萧让在质问晁盖意图“火并”王伦之时,并没有提到他们还意图怂恿林冲一起合伙,虽然没提,可林冲也感觉到了不安,林冲在三打祝家庄后,一直对宋江的横刀夺爱深感不满,很快就被王伦拉拢过去,成为王伦最重要的心腹助手。

自从成了王伦的人,林冲慢慢感觉到王伦的厉害,认为宋江、晁盖肯定不是王伦的对手,所以早早在宋江和王伦之间做了选择,在王伦有些大权旁落的时候,依然对王伦不离不弃,明确表示支持王伦,从而获得王伦的信任。

林冲此时也有其难言之隐。尽管林冲已经是王伦的心腹了,可当初晁盖等人刚上梁山时,他也曾经被吴用怂恿意图火并王伦,林冲对当年的错误一直深感内疚,多年来主动与王伦靠拢,试图争取王伦的谅解,在宋江势大的时候,竭心尽力,对王伦不离不弃,王伦当皇帝后,更是全力辅佐王伦,处处从梁山的长远利益着眼,对王伦搞的那些阴谋诡计都从好的方面去理解。虽然如此,可林冲也并不认同王伦所做的一切。林冲是个正派的人,有时也颇看不惯王伦的所作所为,只是出于各种复杂因素的考虑,对王伦的一些过份之举,林冲多佯装不知道而已。

王伦之所以选择在此时提出这些陈年旧事,是基于他对“郓城帮”内部分裂状况的准确把握。
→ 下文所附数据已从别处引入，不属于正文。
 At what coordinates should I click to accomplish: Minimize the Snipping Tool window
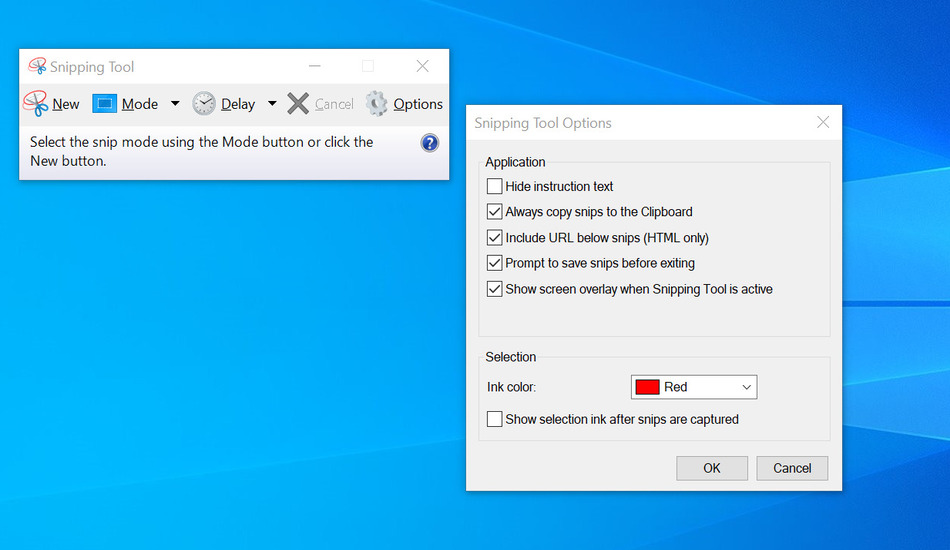(315, 67)
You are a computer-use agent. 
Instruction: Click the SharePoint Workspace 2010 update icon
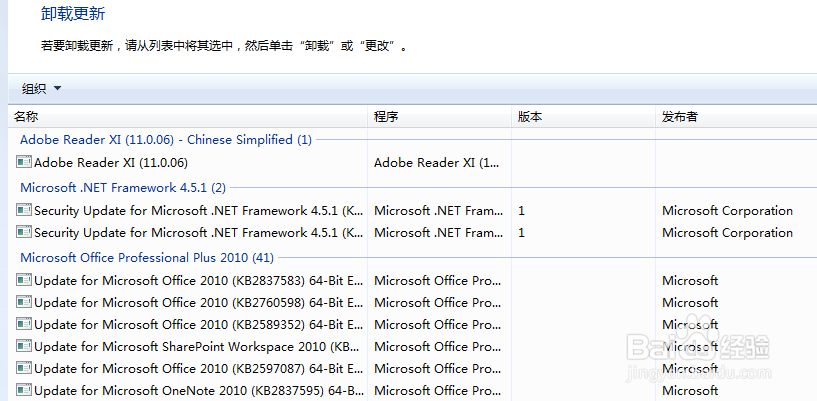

王伦感觉到,晁盖已经被架空,早已没什么实力跟自己叫板,攻击他可以起到一石二鸟的效果,不仅没什么风险,还能进一步分化瓦解“郓城帮”,晁盖毕竟还是“郓城帮”名义上的老大,宋江吴用不站出来表态就等同于分裂“郓城帮”的团结,还能让其他的小弟寒心,王伦也看到宋江此时不仅没站出来为晁盖说话,而且还撇清自己跟晁盖的关系,“郓城帮”的刘唐、三阮等也已经边缘化,说不说话,吴用也跟着保持沉默,晁盖此时孤掌难鸣。

王伦清算宋江、晁盖的活动已临近决战的前夜。王伦一方面加紧拉拢心腹,一方面搞臭宋江、晁盖的名声,为正式向宋江、晁盖等摊牌制造舆论。